Zwei Rivalen, zwei Welten
2:1 im Revier-Derby: Tabellenführer BVB bleibt ungeschlagen – und Schalke droht ein quälend langer Abstiegskampf
Gelsenkirchen. Zwischen diesen Bildern lagen ein, zwei Stunden. Und Welten. Das eine entstand am Samstagabend in Dortmund, Stadtteil Brackel, wo die Fußballer der Borussia ihr Trainingsgelände haben. Hunderte Anhänger erwarteten die Spieler und zündeten, als sie im Mannschaftsbus um die Ecke bogen, ein üppiges Feuerwerk. Raketen spritzten in den Himmel.
Das andere Bild lieferte Guido Burgstaller, der Stürmer des FC Schalke 04, der sich bald nach Schlusspfiff humpelnd aus der heimischen Arena schleppte. Der Ausgang nur noch einen Treppenabsatz nach oben entfernt. Wie es ihm geht? Er hob den Zeigefinger. „Ich muss nach oben.“Burgstaller sah aus und klang, als wäre die Bewältigung einiger Stufen ein wahres Ding der Unmöglichkeit.
Der 2:1 (1:0)-Sieg von Borussia Dortmund im Revierderby beim FC Schalke 04 wurde zum Abbild des jeweiligen Saisonverlaufs: Die Leichtigkeit des Bundesliga-Tabellenführers hier, bleierne Schwere dort. Während Schwarz-Gelb auch nach dem 14. Spieltag ungeschlagen ist, dümpelt Königsblau bedrohlich nah am Abgrund herum. Entfernung zum Relegationsplatz: drei Punkte. Ist das schon Abstiegskampf? „Ich weiß nicht, wie man das nennt, aber wir können die Tabelle lesen“, sagt Manager Christian Heidel. „Die Lage ist schwierig.“
Zumal das Duell mit dem Rivalen aus Dortmund auch keine Anzeichen für eine baldige Besserung der Gesamtlage lieferte: spielerisch einfallslos, fehlerhaft selbst bei einfachsten Pässen, offensiv harmlos. Daniel Caligiuri konnte zwar per Foulelfmeter (61.) die frühe Führung durch Thomas Delaney (7.) ausgleichen, aber Jadon Sancho stellte das verdiente Ergebnis her (74.).

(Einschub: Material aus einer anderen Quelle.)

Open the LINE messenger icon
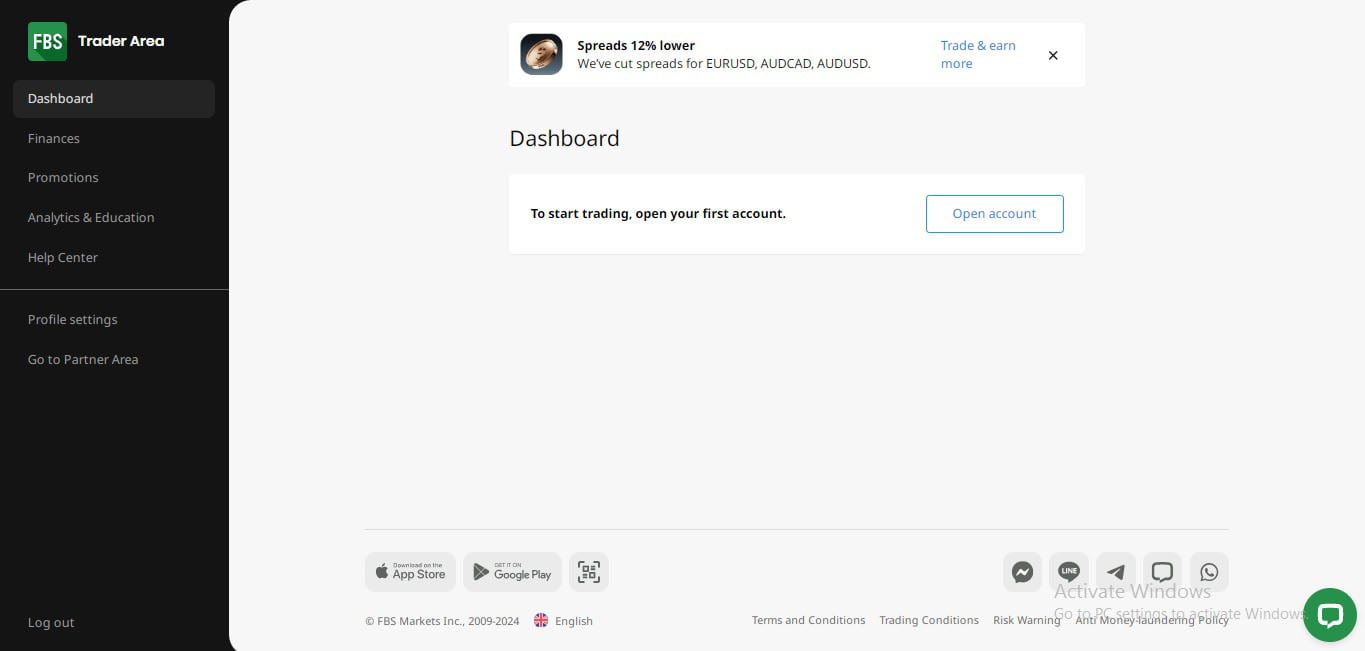The height and width of the screenshot is (651, 1365). click(x=1068, y=572)
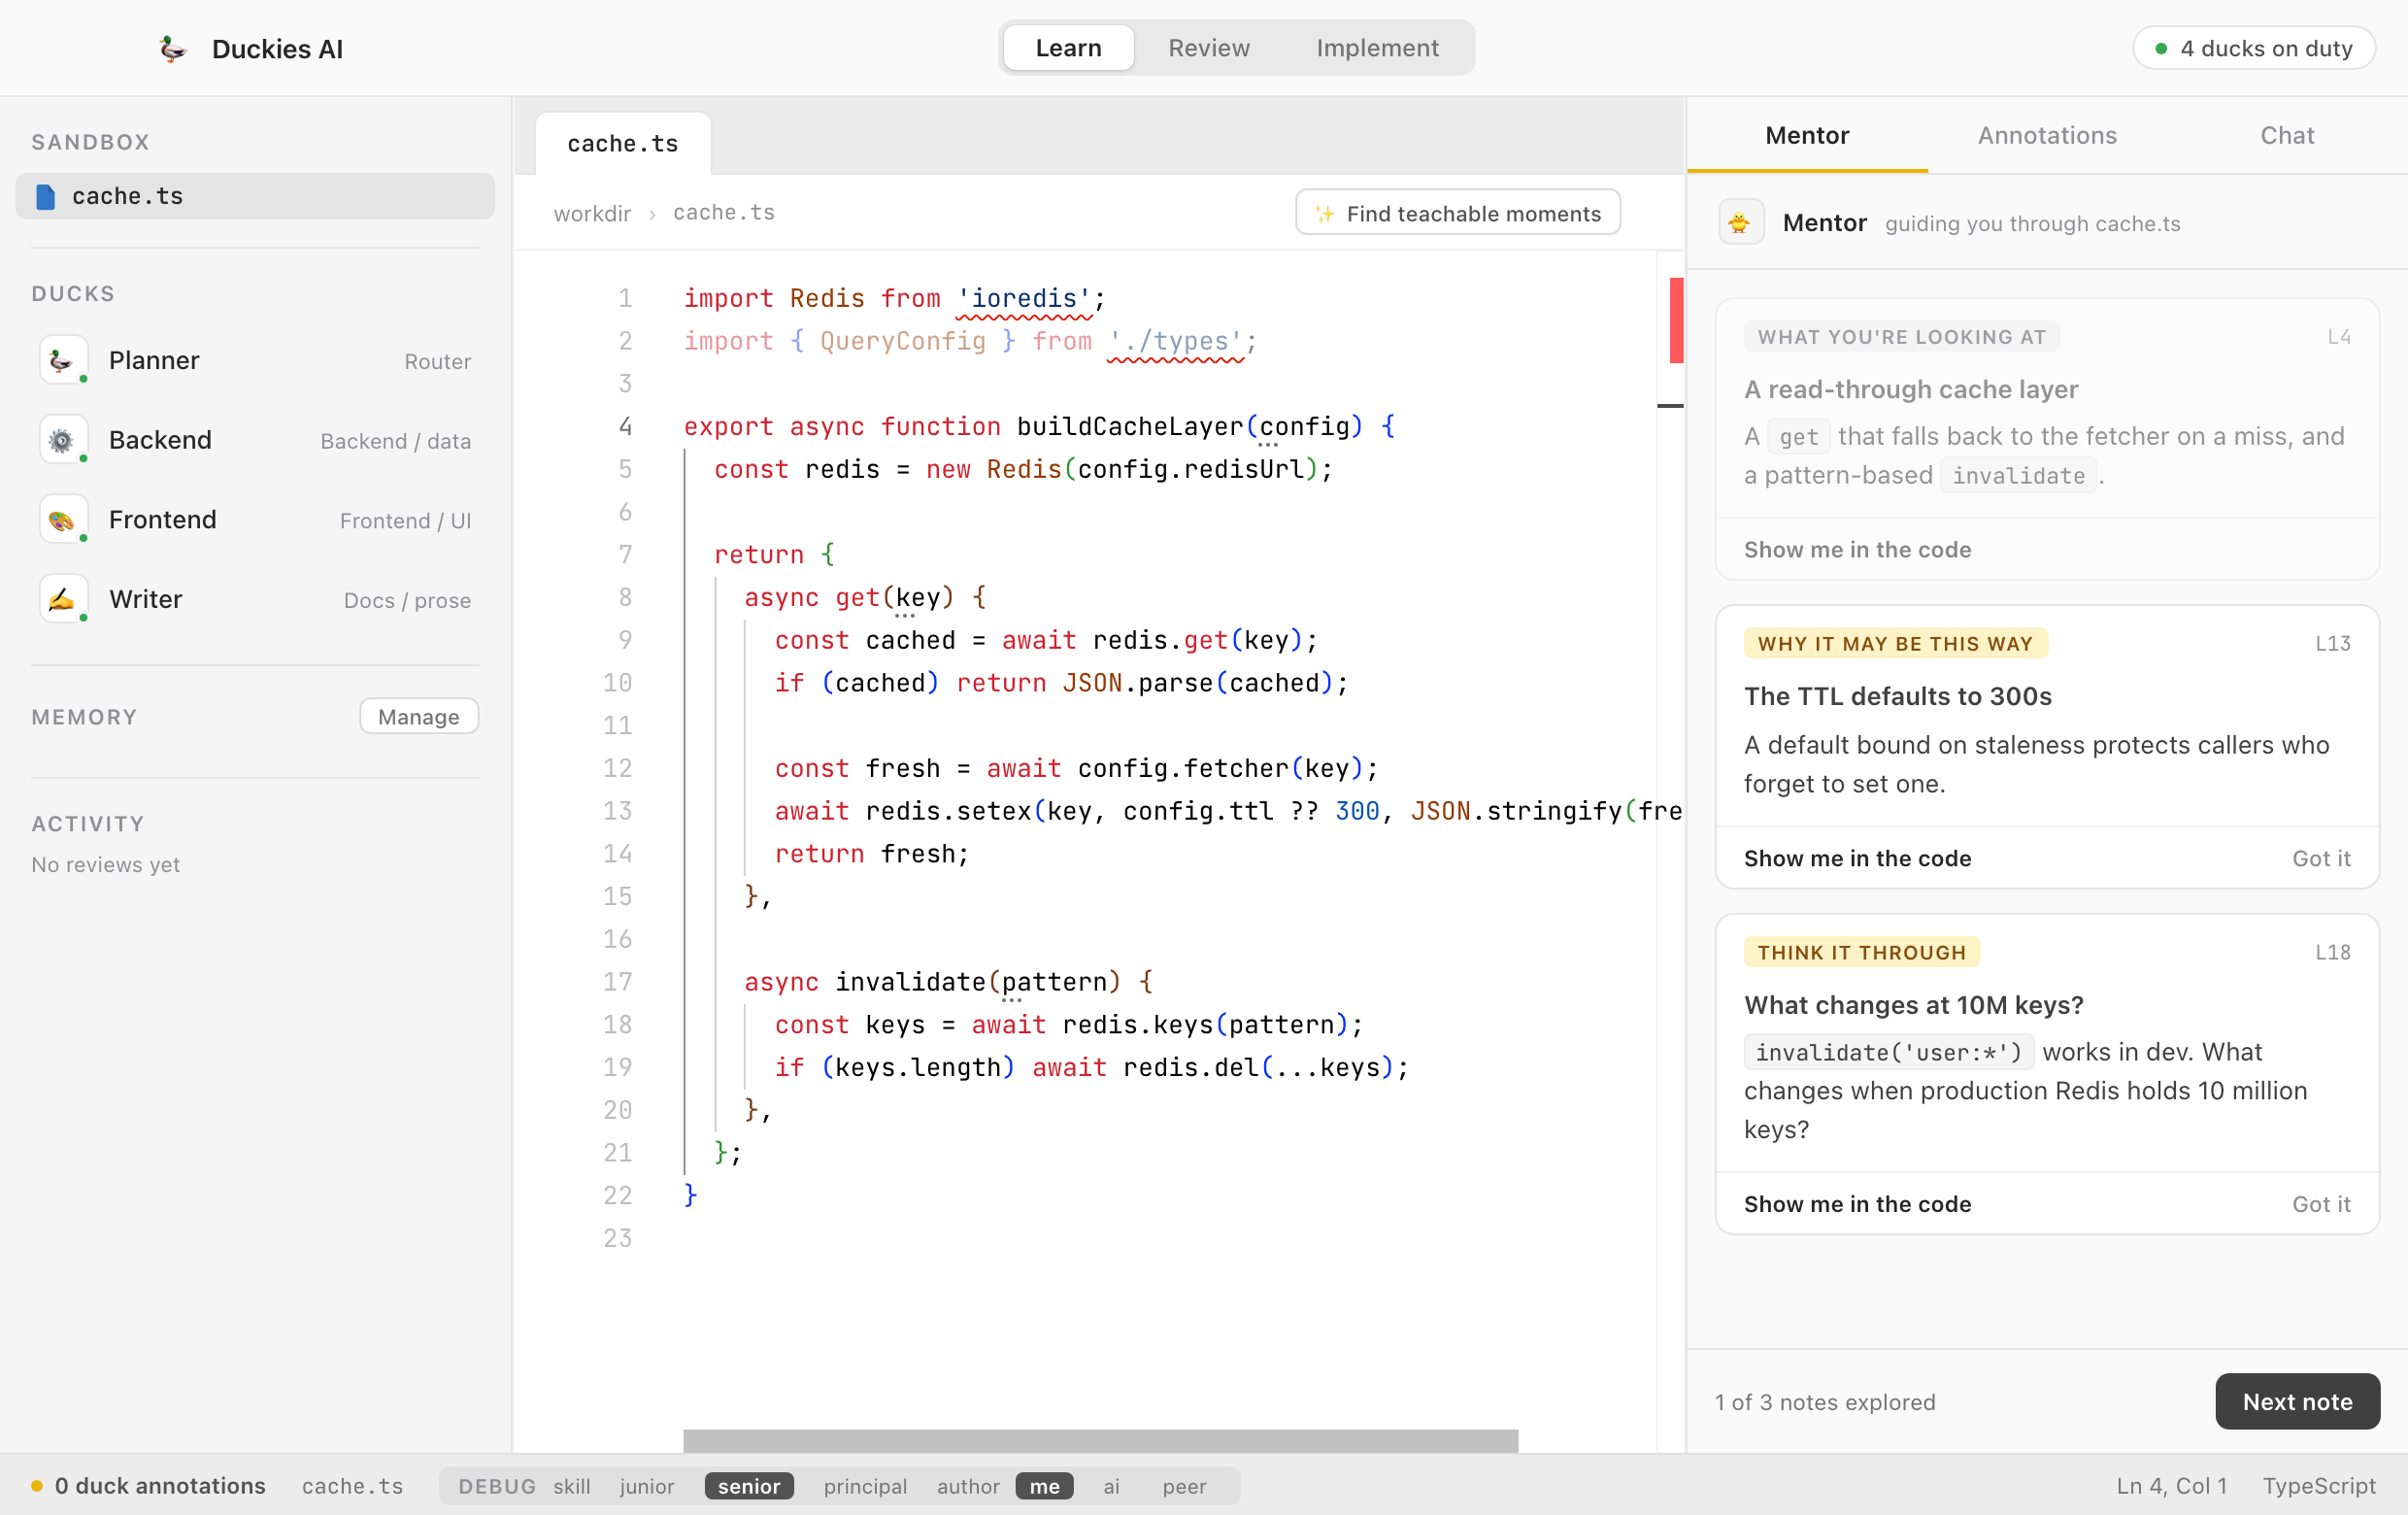The width and height of the screenshot is (2408, 1515).
Task: Switch to the Review mode tab
Action: [1208, 48]
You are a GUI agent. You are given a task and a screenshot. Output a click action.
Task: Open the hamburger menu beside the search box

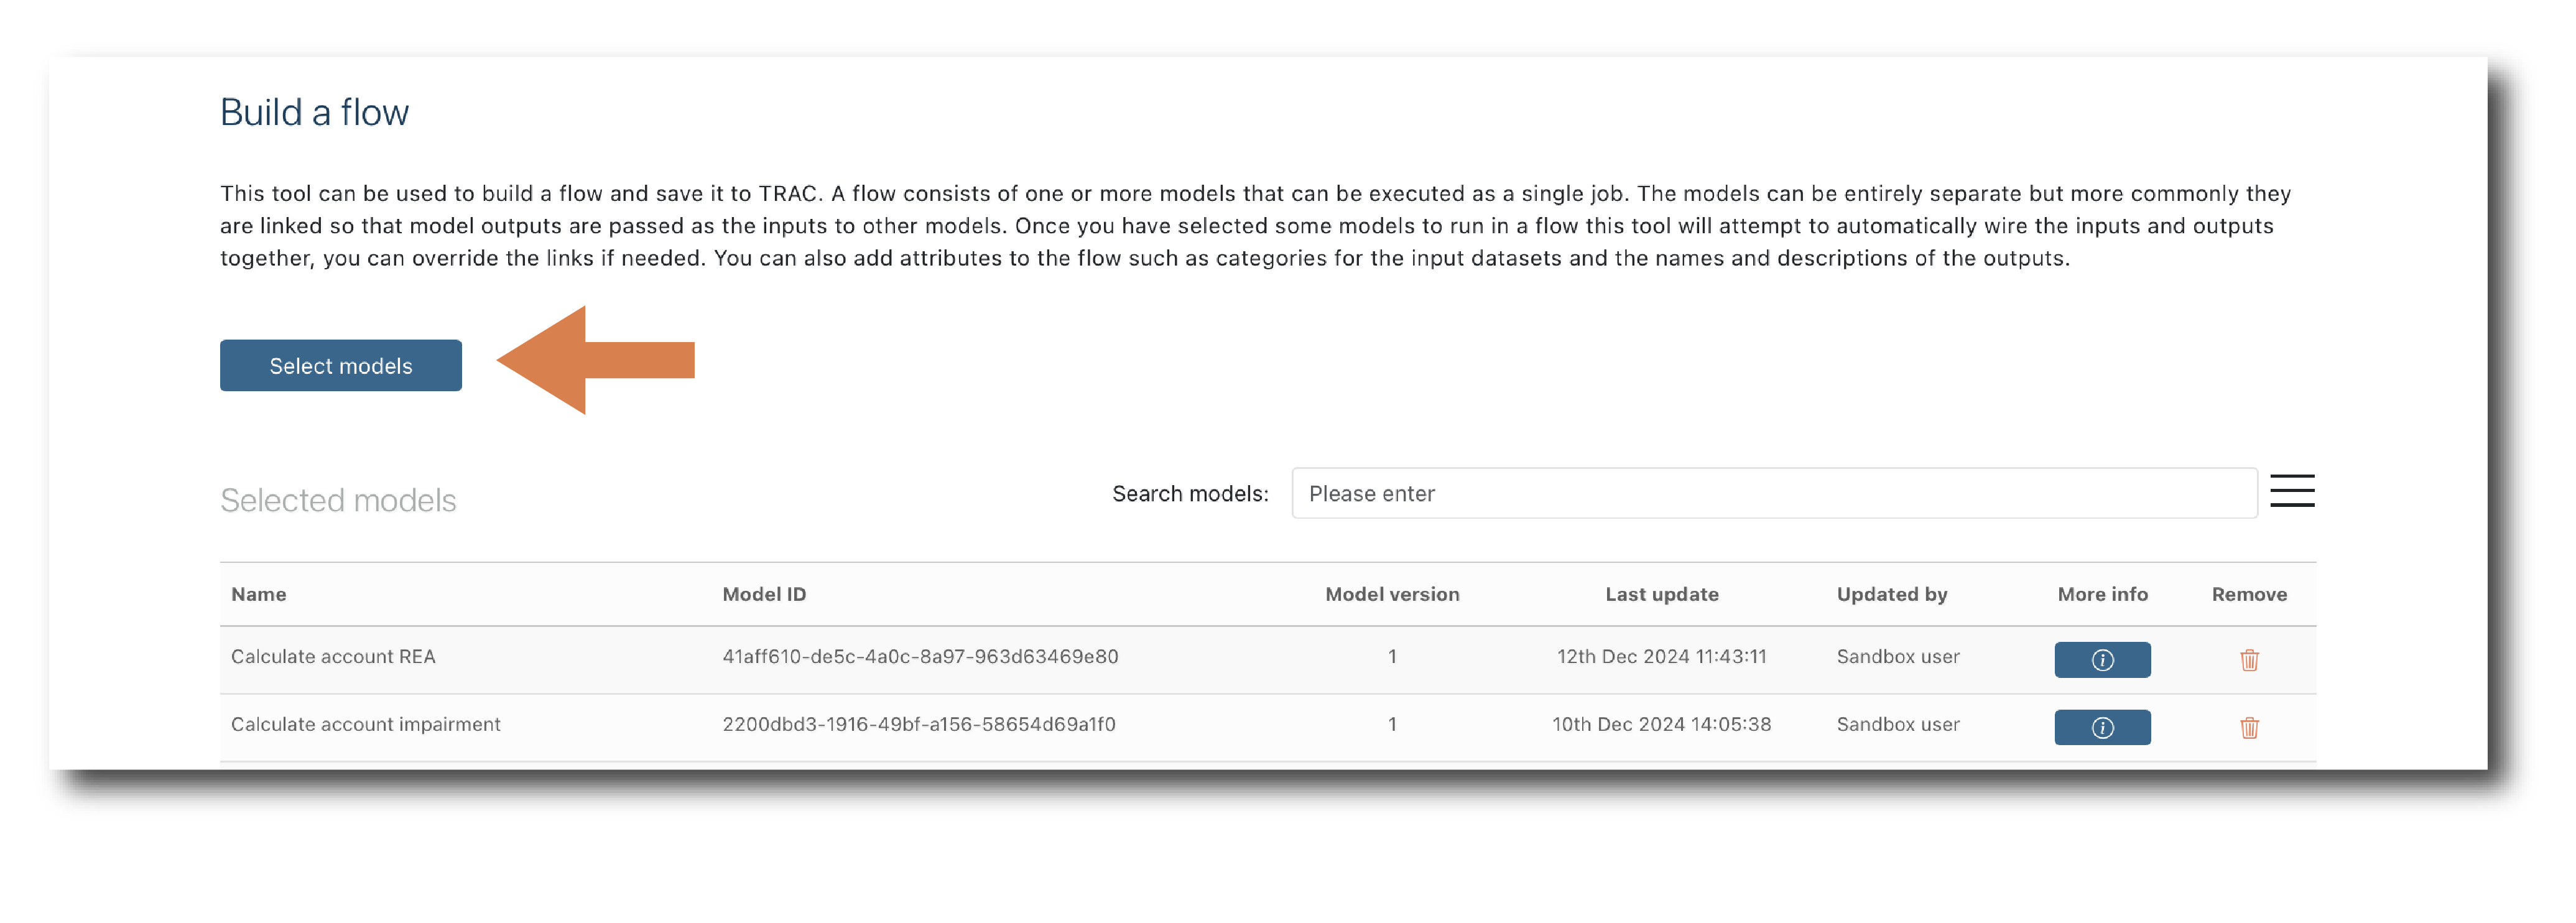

Der erhoffte Befreiungsschlag blieb aus. Im Gegenteil. Neue Probleme tauchten auf. „Unsere personelle Situation wird sich eher dramatisieren als bessern“, fürchtet Heidel. Grund: Innenverteidiger Matija Nastasic sah seine fünfte Gelbe Karte und fehlt damit im nächsten Bundesligaspiel in Augsburg. Und der später so bedauernswert in die Nacht humpelnde Burgstaller musste wegen Achillessehnenschmerzen früh ausgewechselt werden – und mit ihm der letzte gesunde Angreifer. „Die Stürmersituation ist richtig brutal“, sagt Torwart Ralf Fährmann. „Er war der letzte Mohikaner.“Schalke bleibt aber trotzig. „Wir gucken nach vorne und nicht darauf, was hinter uns passiert“, blendet Nastasic einen möglichen Abstiegskampf aus. „Wir sind Schalke 04. Wir sind einfach eine gute Mannschaft“, ordnet Ralf Fährmann an. Zu sehen war davon gegen Dortmund allerdings wenig.
Dabei erwischte die Borussia nicht einmal einen sonderlich guten Tag. „Es war sicherlich nicht unsere beste Saisonleistung“, sagte BVB-Sportdirektor Michael Zorc am Sonntag. „Dass wir uns zwischendurch selbst ein bisschen zu sehr zurückgenommen haben, etwas zu sehr verwaltet haben, haben wir selbst gemerkt, als es auf einmal 1:1 stand. Aber dann war es wichtig, dass die Mannschaft sofort in der Lage war, den Hebel umzulegen.“Schon am Samstag im Heimspiel gegen Bremen kann der BVB die Herbstmeisterschaft feiern. Im schwarz-gelben Kosmos ist in dieser Saison träumen erlaubt. „Solche Spiele sind für den Kopf extrem wichtig“, sagt Marco Reus, Kapitän der Mannschaft, die im Derby die deutlich reifere und bessere war. 22 Punkte trennen die Rivalen des Ruhrgebiets bereits in der Tabelle. „Das ist nicht unser Thema“, sagt Michael Zorc. Es klingt, als würde er sagen wollen: Das ist auch nicht unser Maßstab.